SpringBoot2.7とexposedとh2の組み合わせでorg.h2.jdbc.JdbcSQLSyntaxErrorException
マイクロサービス化の弊害ってどんなものがありますでしょうか。
小回りが利いて便利なマイクロサービスですが、自由度が高すぎるために浮いてしまっているモジュールが出てくるなんてことありますよね。
主力のサービスモジュールは、利用するプログラム言語やライブラリが統一されているけど、小規模なモジュールだけ冒険して別の言語やライブラリが使われていたりとか・・・。
新しいものを使ってみようという試みはわかるのですが、小さなモジュールだけにライブラリのバージョンアップが後手後手になるなんてよくありますよね。
今回は、SpringBoot のアップグレードをしたら exposed 周りでエラーが出たので対応してみました。
Kotlin Exposedとは
Kotlin Exposed は、Kotlin で書かれた軽量で効率的な SQL ライブラリ。
ORM(Object-Relational Mapping)フレームワークとしても機能し、データベーステーブルと Kotlin クラスをマッピングするものです。
要は Kotlin ベースの OR マッパーなのですが、特別使い勝手がいいとは思えなく、枯れた Java のライブラリでいいじゃんって話なのですけどね。
・Hibernate
・MyBatis
・JPA
・JOOQ(Java Object Oriented Querying)
エラー発生の状況
今回発生したエラー時の、各種ライブラリのバージョンは下記の通り。
ライブラリ | バージョン |
---|---|
SpringBoot | 2.7.8 |
kotlin | 1.6.21 |
exposed | 0.11.2 |
h2 | 1.4.200 |
「全体的に古い」って言われるかもしれませんが、なかなかライブラリアップデートの機会がなくて、古いまま残り続けているシステムって多いですよね。
もちろん、先駆者がその後もメンテナンスをするとは限らず、残された者や新しくジョインした人が任されることも珍しくありません。
完全にサポートが切れる前に、脆弱性のリスクが回避できるように前向きに取り組んでいきましょう。
エラー発生の内容
今回発生したエラーは、SpringBoot と h2、そして exposed の絡みです。
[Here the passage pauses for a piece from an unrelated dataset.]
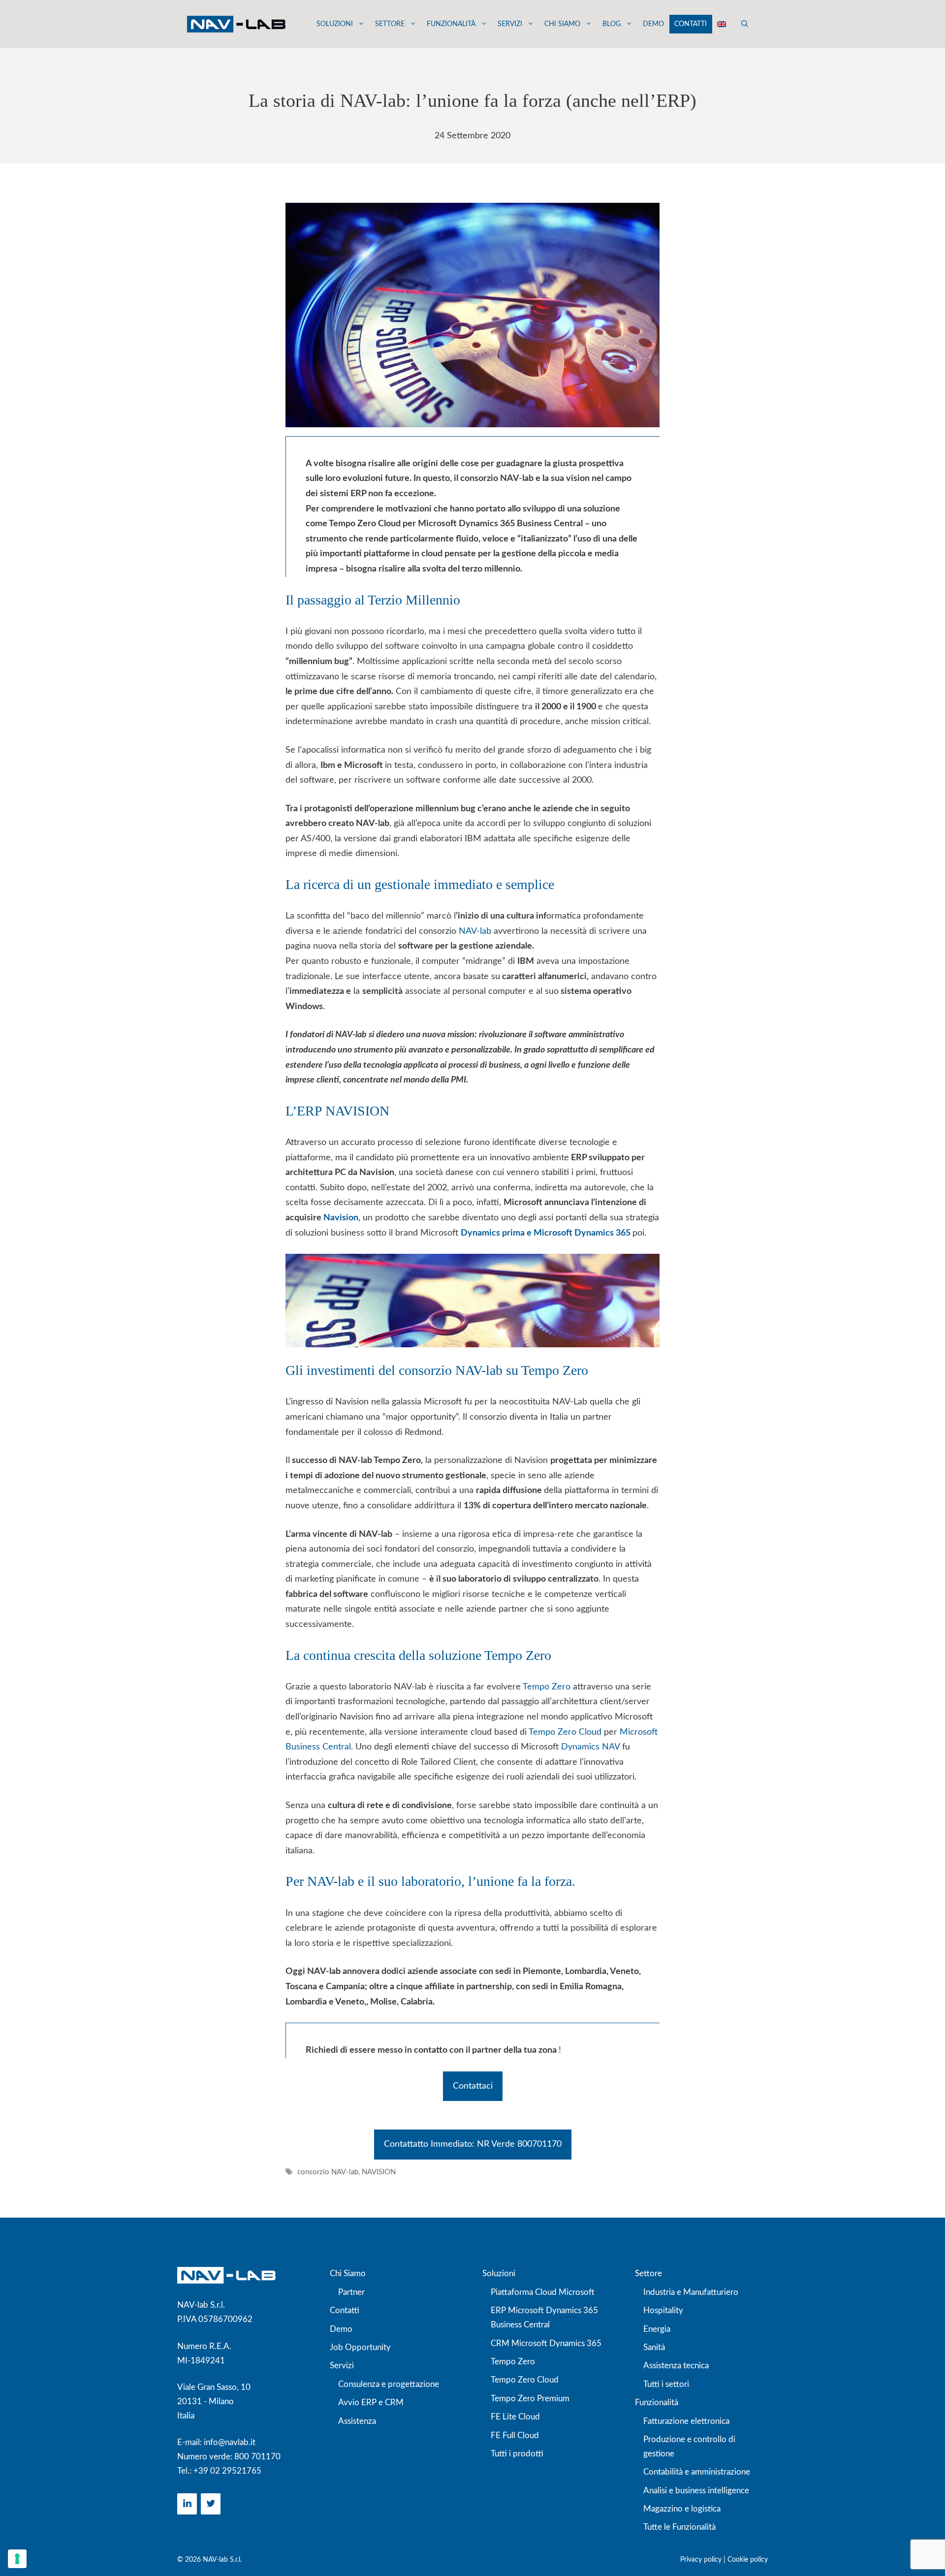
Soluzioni (334, 24)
UT(ユニットテスト)で h2 にデータ投入する際に出たエラー。
org.jetbrains.exposed.exceptions.ExposedSQLException: org.h2.jdbc.JdbcSQLSyntaxErrorException: 列 "xxxxxx" が見つかりません
Column "xxxxxx" not found; SQL statement:
INSERT INTO XXXXXX ("xxxxxx", "yyyyyy", "zzzzzz") VALUES (?, ?, ?) [42122-200]
SQL: [Failed on expanding args for INSERT: org.jetbrains.exposed.sql.statements.InsertStatement@xxxxxx]
SpringBoot 2.6 系の時は問題ありませんでした。
そもそも、SpringBoot 2.7 では h2 の 2.1 を使えって話なのですが、マイグレーションツールの兼ね合いで 1.4 系に据え置き。
そのマイグレーションツールも MySQL のバージョンの影響を最近まで受けていたのですよね。
色々な条件は絡み合いますが、最低限、エラーが回避できる状態まで持っていきましょう。
exposedのバージョン
h2 が一番怪しいのですが、マイグレーションツールとの絡みで動かしたくないので、exposed のバージョンから調査します。
うーん、0.11.2 なんてリリースタグに存在しない。
かろうじて Change Log には存在するので、そこから追っていきつつ、ライブラリのバージョンを変更していきますか。
ってことで、エラーが回避されたのがバージョン「0.14.1」でした。
一番上の変更点で対応された感じでしょうか。
Fixed support for H2 1.4.198+ (CVE-2018-10054)
LazySizedCollection.limit() produce StackOverflowError exception
Explicitly specify constraint name in create table statement
0.14 系の最新バージョンでもいいかもしれませんが、この後は 0.21 系が控え、最新は 0.46 系となかなか遠いですね。
メジャーバージョンも変わる気配がないので、どちらかというとバージョンに追従するよりは exposed 離脱の方が可能性は高いかも・・・。
まとめ
exposed のライブラリアップデートで h2 との絡みのエラーを回避しました。
個人的には同じものを使っていってノウハウを貯めていくのが好きですが、新しいものや経験のないものを使ってみるという好奇心もエンジニアには必要。
ただ長期のプロジェクトになればなるほど、知見のある人が少なくなっていくという現実はあるわけで、同じような問題は今後も起こり得るでしょう。
できる限り、バージョンアップはこまめにしておきたいですね。
python 好きな人が広めたのか、社内全体のプロジェクトを Bazaar でバージョン管理させられた時を思い出す。Git でいいのになって思っていたけど、それは今だから言えることなのかな。